Perkembangan profesi akuntan di Indonesia menurut Olson dapat dibagi dalam 2 periode yaitu:
1. Periode Kolonial
Selama masa penjajahan kolonial Belanda yang menjadi anggota profesi akuntan adalah akuntan-akuntan Belanda dan beberapa akuntan Indonesia. Pada waktu itu pendidikan yang ada bagi rakyat pribumi adalah pendidikan tata buku diberikan secara formal pada sekolah menengah atas sedangkan secara non formal pendidikan akuntansi diberikan pada kursus tata buku untuk memperoleh ijazah.
2. Periode Sesudah Kemerdekaan
Pembahasan mengenai perkembangan akuntan sesudah kemerdekaan di bagi ke dalam enam periode yaitu:
• Periode I [sebelum tahun 1954]
Pada periode I telah ada jasa pekerjaan akuntan yang bermanfaat bagi masyarakat bisnis. Hal ini disebabkan oleh hubungan ekonomi yang makin sulit, meruncingnya persaingan, dan naiknya pajak-pajak para pengusaha sehingga makin sangat dirasakan kebutuhan akan penerangan serta nasehat para ahli untuk mencapai perbaikan dalam sistem administrasi perusahaan. Sudah tentu mereka hendak menggunakan jasa orang-orang yang ahli dalam bidang akuntansi. Kebutuhan akan bantuan akuntan yang makin besar itu menjadi alasan bagi khalayak umum yang tidak berpengetahuan dan berpengalaman dalam lapangan akuntansi untuk bekerja sebagai akuntan.
Padahal, pengetahuan yang dimiliki akuntan harus sederajat dengan syarat yang ditetapkan oleh pemerintah dan juga mereka harus mengikuti pelajaran pada perguruan tinggi negeri dengan hasil baik. Oleh karena itu, pemerintah menetapkan peraturan dengan undang-undang untuk melindungi ijazah akuntan agar pengusaha dan badan yang lain tidak tertipu oleh pemakaian gelar “akuntan” yang tidak sah.
• Periode II [tahun 1954 – 1973]
Setelah adanya Undang-Undang No. 34 tahun 1954 tentang pemakaian gelar akuntan, ternyata perkembangan profesi akuntan dan auditor di Indonesia berjalan lamban karena perekonomian Indonesia pada saat itu kurang menguntungkan namun perkembangan ekonomi mulai pesat pada saat dilakukan nasionalisasi perusahaan-perusahaan milik Belanda. Mengingat terbatasnya tenaga akuntan dan ajun akuntan yang menjadi auditor pada waktu itu, Direktorat Akuntan Negara meminta bantuan kantor akuntan publik untuk melakukan audit atas nama Direktorat Akuntan Negara.
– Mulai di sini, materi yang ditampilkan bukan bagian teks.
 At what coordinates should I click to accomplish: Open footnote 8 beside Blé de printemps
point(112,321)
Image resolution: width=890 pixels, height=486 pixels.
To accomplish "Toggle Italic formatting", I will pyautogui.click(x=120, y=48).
Perluasan pasar profesi akuntan publik semakin bertambah yaitu pada saat pemerintah mengeluarkan Undang-undang Penanaman Modal Asing (PMA) dan Penanaman Modal Dalam Negeri (PMND) tahun 1967/1968. Meskipun pada waktu itu para pemodal “membawa” akuntan publik sendiri dari luar negeri kebutuhan terhadap jasa akuntan publik dalam negeri tetap ada.
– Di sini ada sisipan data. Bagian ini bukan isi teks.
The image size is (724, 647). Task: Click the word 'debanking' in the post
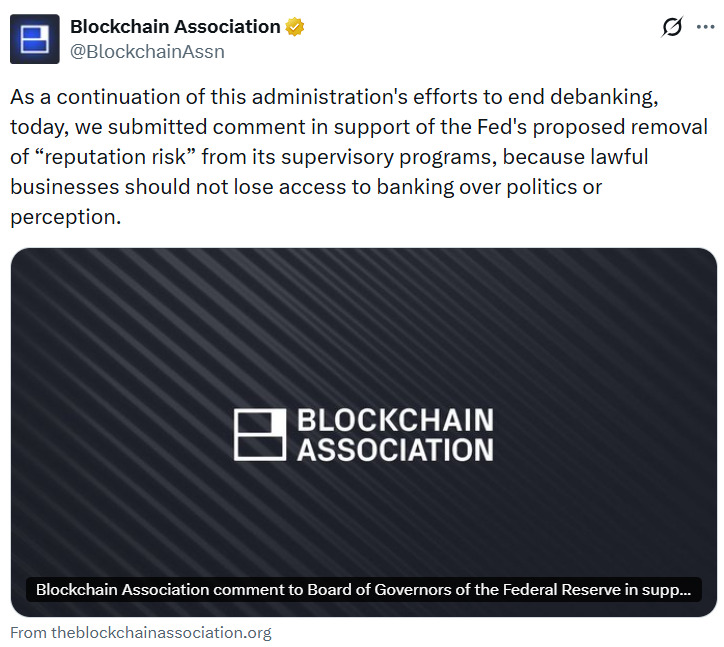602,97
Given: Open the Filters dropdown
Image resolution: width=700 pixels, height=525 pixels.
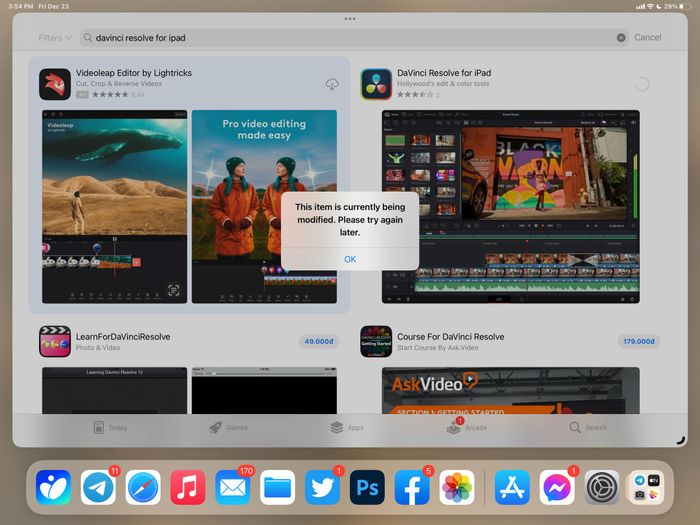Looking at the screenshot, I should pos(54,38).

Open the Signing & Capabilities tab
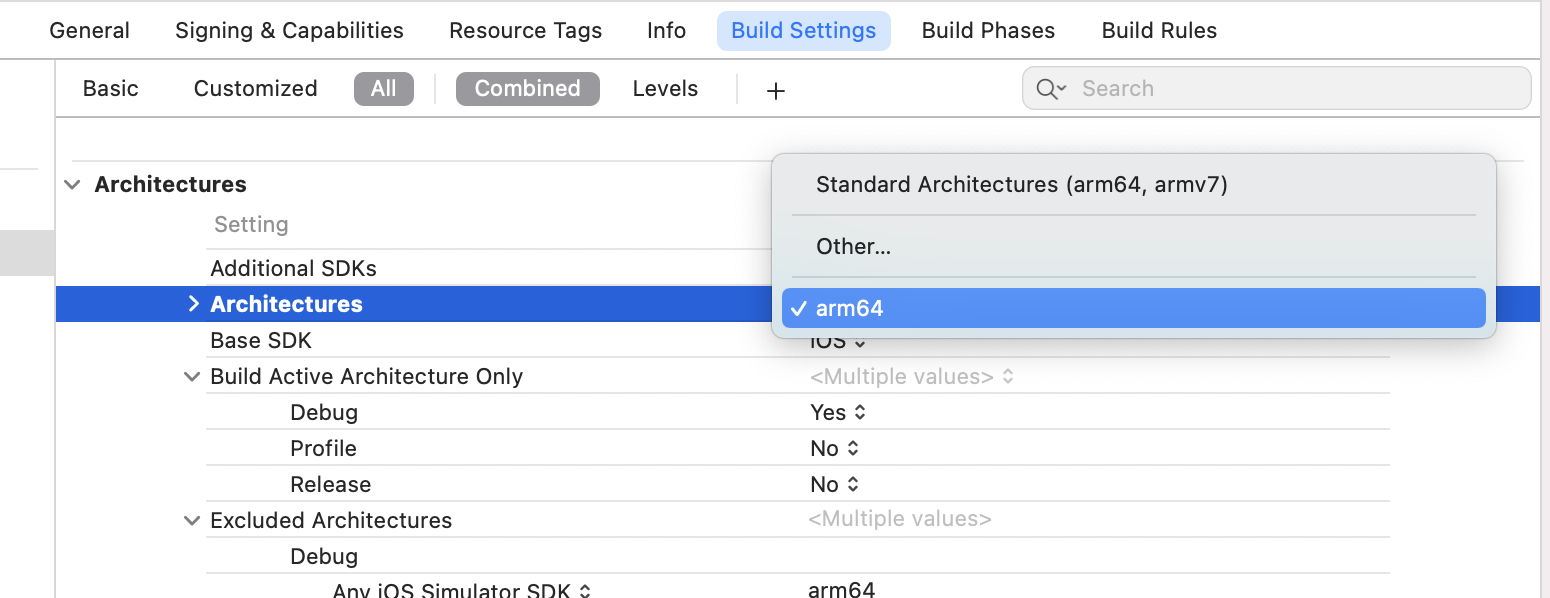point(288,30)
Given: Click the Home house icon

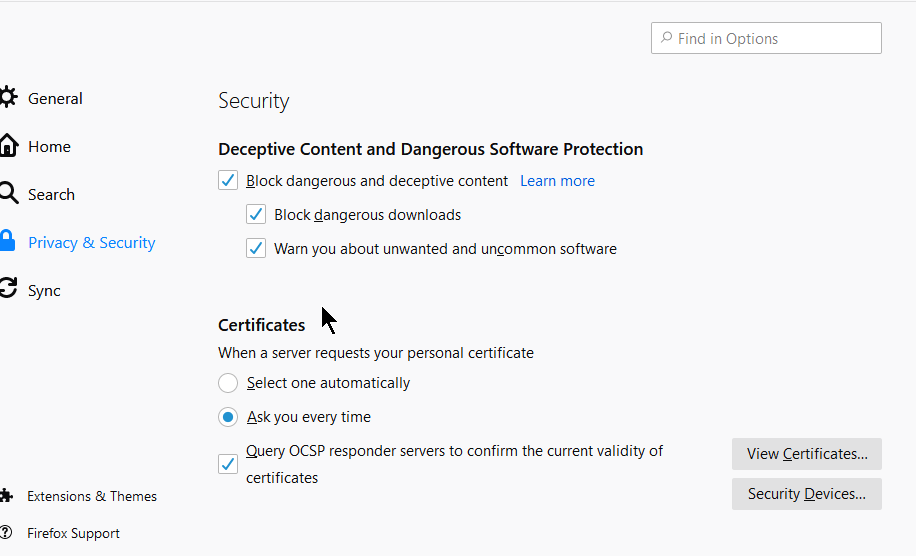Looking at the screenshot, I should click(8, 145).
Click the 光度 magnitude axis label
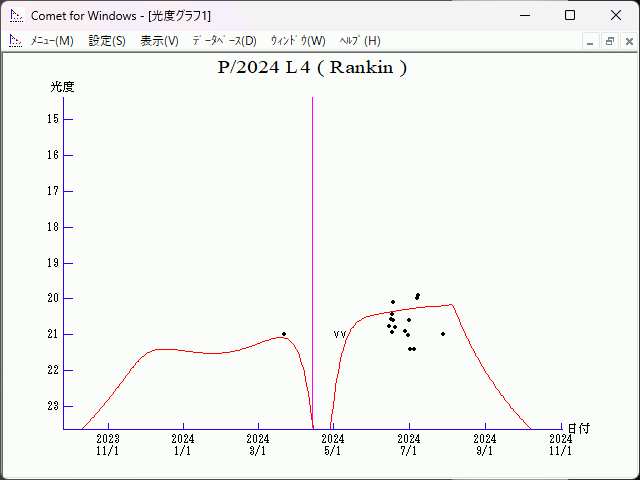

Profesi akuntan publik mengalami perkembangan yang berarti sejak awal tahun 70-an dengan adanya perluasan kredit-kredit perbankan kepada perusahaan. Bank-bank ini mewajibkan nasabah yang akan menerima kredit dalam jumlah tertentu untuk menyerahkan secara periodik laporan keuangan yang telah diperiksa akuntan publik. Pada umumnya, perusahaan-perusahaan swasta di Indonesia baru memerlukan jasa akuntan publik jika kreditur mewajibkan mereka menyerahkan laporan keuangan yang telah diperiksa oleh akuntan publik.
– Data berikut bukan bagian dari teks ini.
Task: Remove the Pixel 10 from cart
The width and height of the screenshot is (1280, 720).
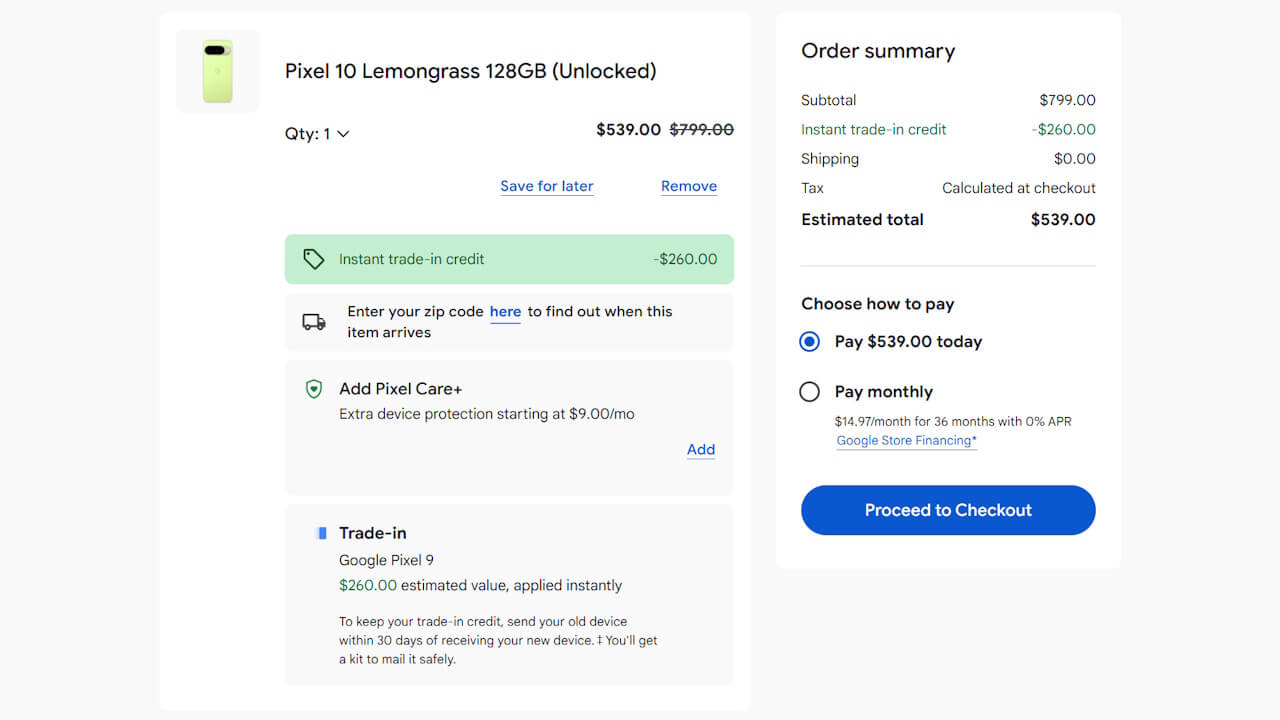Action: point(689,186)
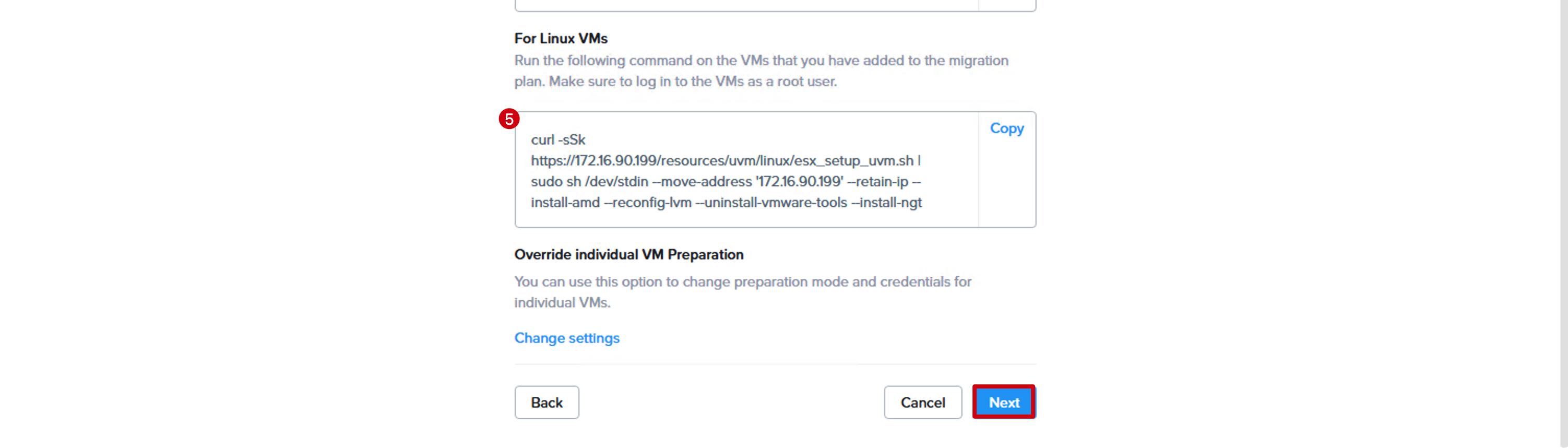The height and width of the screenshot is (448, 1568).
Task: Select the For Linux VMs heading
Action: [x=561, y=38]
• Periode III [tahun 1973 – 1979]
M. Sutojo pada Konvensi Nasional Akuntansi I di Surabaya Desember 1989 menyampaikan hasil penelitiannya mengenai: Pengembangan Pengawasan Profesi Akuntan Publik di Indonesia, bahwa profesi akuntan publik ditandai dengan satu kemajuan besar yang dicapai Ikatan Akuntan Indonesia dengan diterbitkannya buku Prinsip Akuntansi Indonesia (PAI) dan Norma Pemeriksaan Akuntan (NPA) dalam kongres Ikatan Akuntan Indonesia di Jakarta tanggal 30 November – 2 Desember 1973. Dengan adanya prinsip dan norma ini, profesi akuntan publik telah maju selangkah lagi karena memiliki standar kerja dalam menganalisa laporan keuangan badan-badan usaha di Indonesia. Dalam kongres tersebut disahkan pula Kode Etik Akuntan Indonesia sehingga lengkaplah profesi akuntan publik memiliki perangkatnya sebagai suatu profesi. Dengan kelengkapan perangkat ini, pemerintah berharap profesi akuntan publik akan menjadi lembaga penunjang yang handal dan dapat dipercaya bagi pasar modal dan pasar uang di Indonesia. Pada akhir tahun 1976 Presiden Republik Indonesia dalam surat keputusannya nomor 52/1976, menetapkan pasar modal yang pertama kali sejak memasuki masa Orde Baru. Dengan adanya pasar modal di Indonesia, kebutuhan akan profesi akuntan publik meningkat pesat. Keputusan ini jika dilihat dari segi ekonomi memang ditujukan untuk pengumpulan modal dari masyarakat, tetapi tindakan ini juga menunjukkan perhatian pemerintah yang begitu besar terhadap profesi akuntan publik.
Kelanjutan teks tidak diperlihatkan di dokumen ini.